No Laughing Matter is a 1986 book co-authored by Joseph Heller and Speed Vogel. The book covers Heller's struggle with Guillain–Barré syndrome from 1981 to 1982, as well as the experience of Vogel, Heller's longtime friend, helping with Heller's rehabilitation and serving as his public face during that time. Heller and Vogel wrote alternating chapters.

==History==
On Sunday, December 13, 1981, Heller was diagnosed with Guillain–Barré syndrome, a debilitating syndrome that was to leave him temporarily paralyzed. He was admitted to the Intensive Care Unit of Mount Sinai Hospital the same day, and remained there, bedridden, until his condition had improved enough to permit his transfer to the Rusk Institute of Rehabilitation Medicine in January 1982.

The book reveals the assistance and companionship Heller received during this period from some of his prominent friendsMel Brooks, Mario Puzo, Dustin Hoffman and George Mandel among them.

Heller eventually made a substantial recovery. In 1984, he divorced his wife of 35 years, Shirley, to marry Valerie Humphries, the nurse who had helped him to recover.

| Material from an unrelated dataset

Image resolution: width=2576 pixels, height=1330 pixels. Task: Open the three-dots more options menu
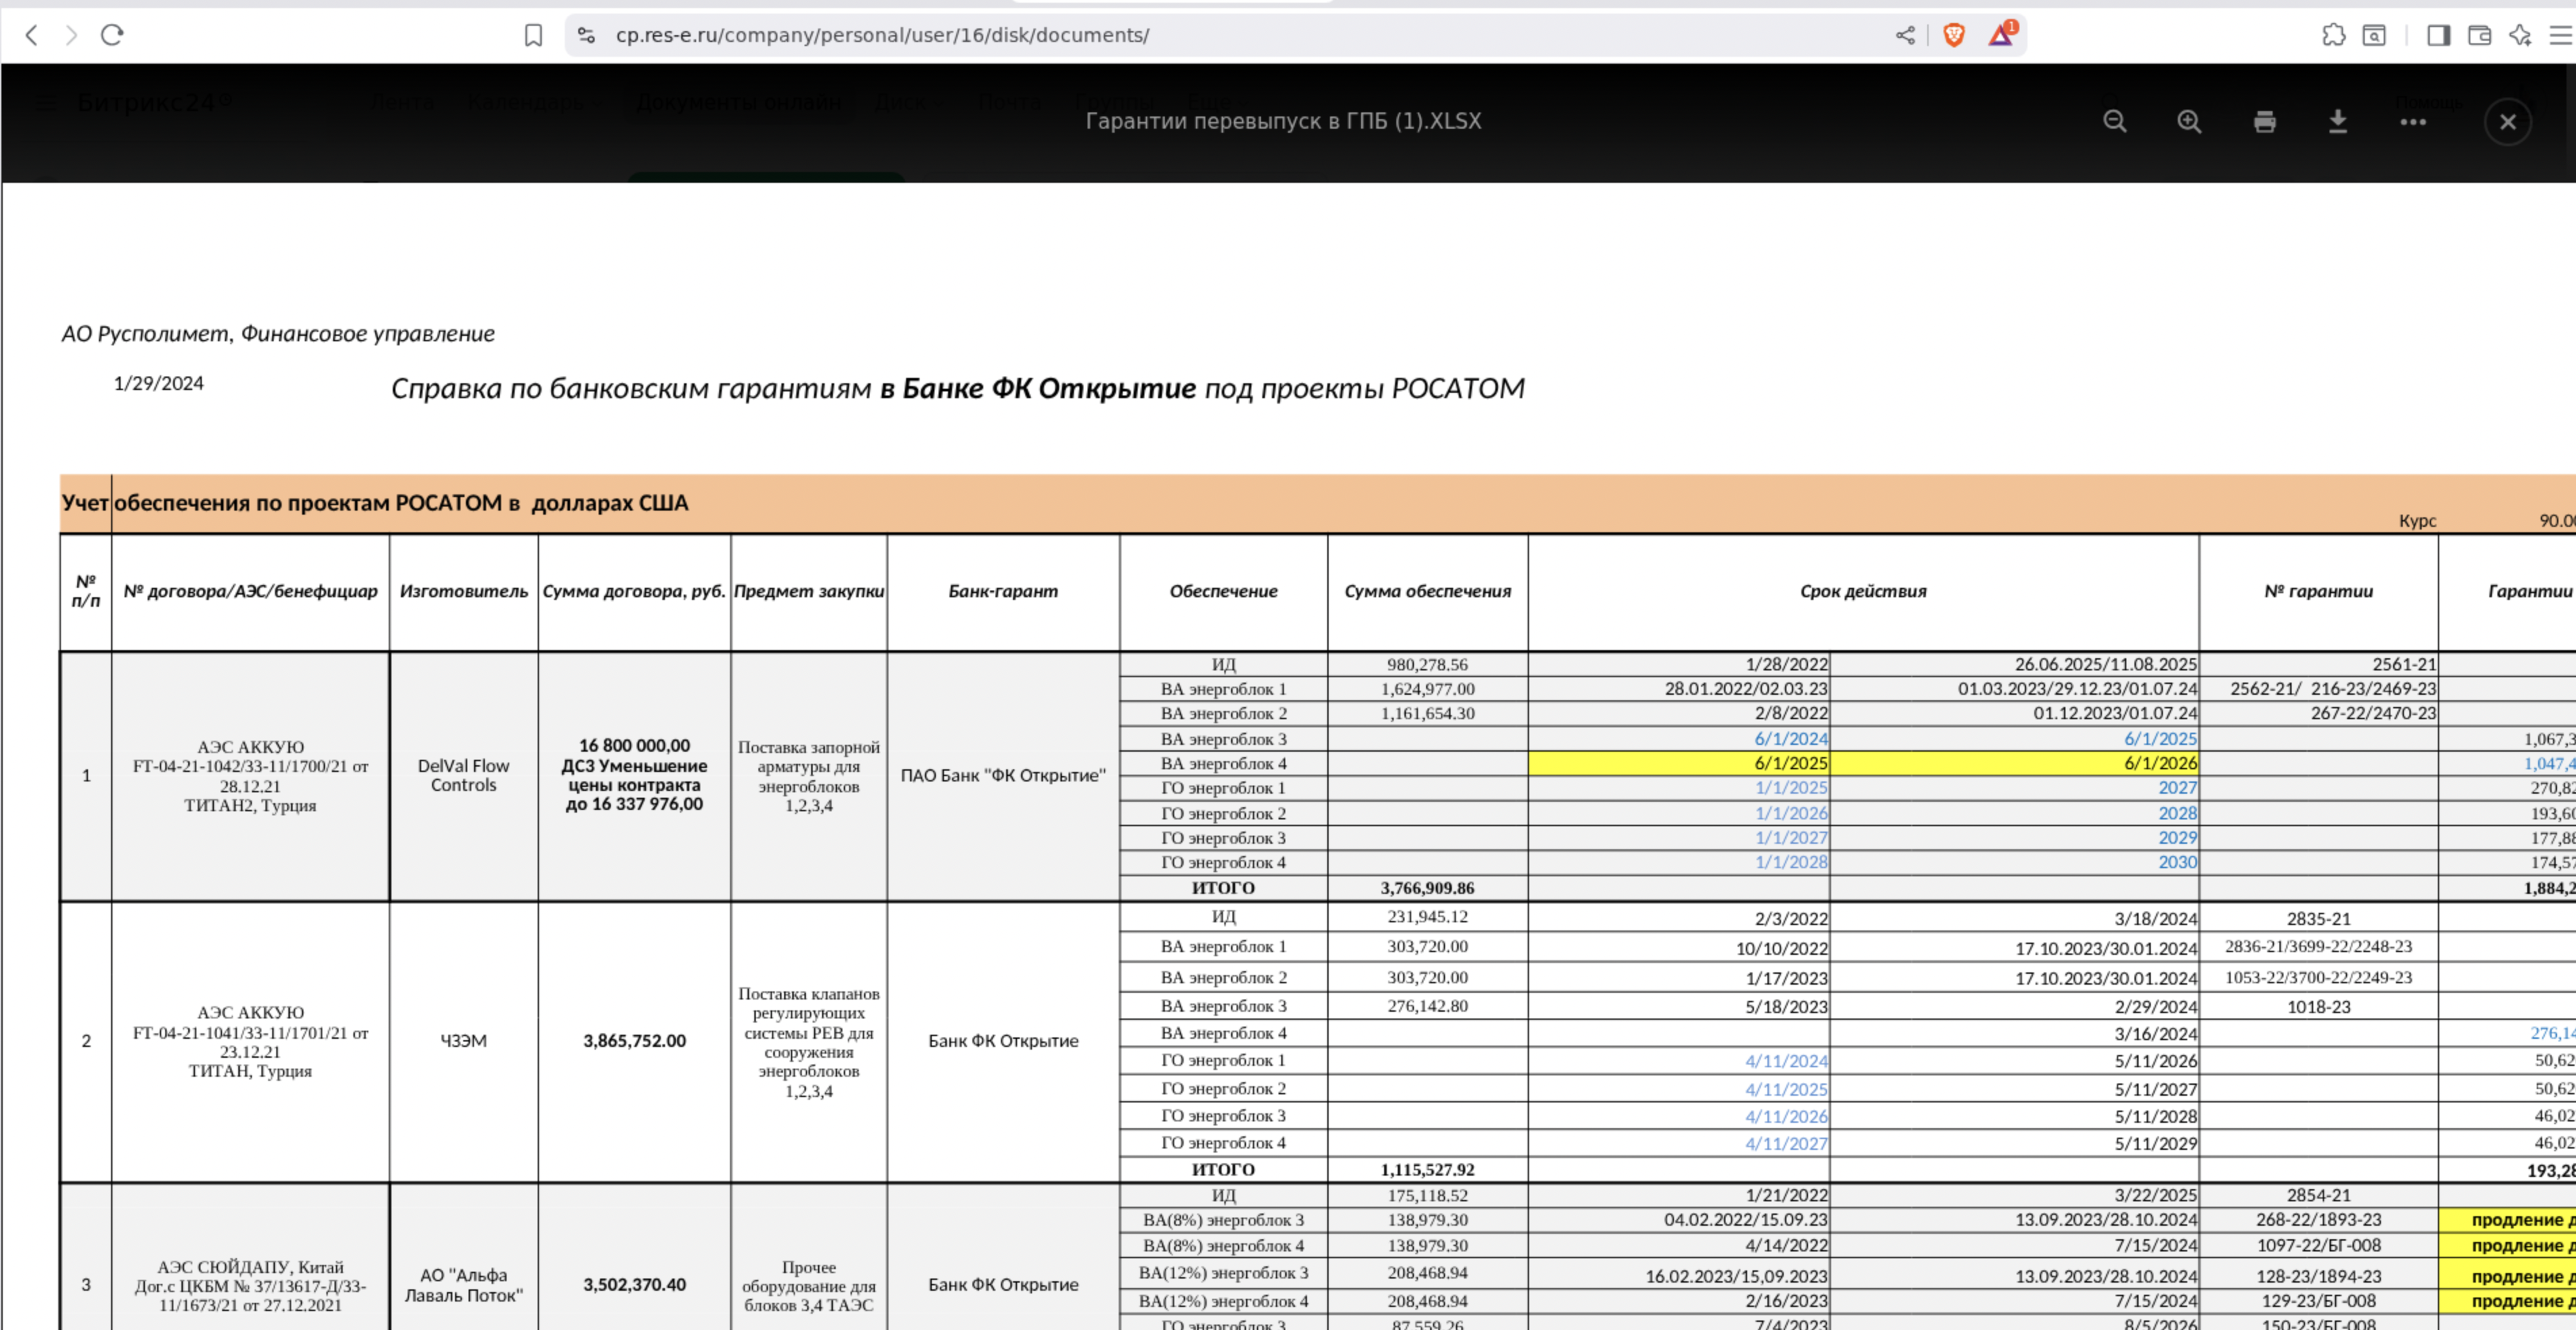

Speed Vogel writes of helping Heller, his friend for twenty years, through his rehabilitation. The pair write alternating chapters, which chronicle Vogel's rise through society as he stands in for Heller, even traveling to the Cannes Film Festival, while at the same time Heller is becoming more helpless.

Although Heller's disease is debilitating, he uses humor and avoids self-pity in this work.

Heller does regret letting an insurance policy lapse, resulting in out-of-pocket expenses of around $120,000 in medical costs.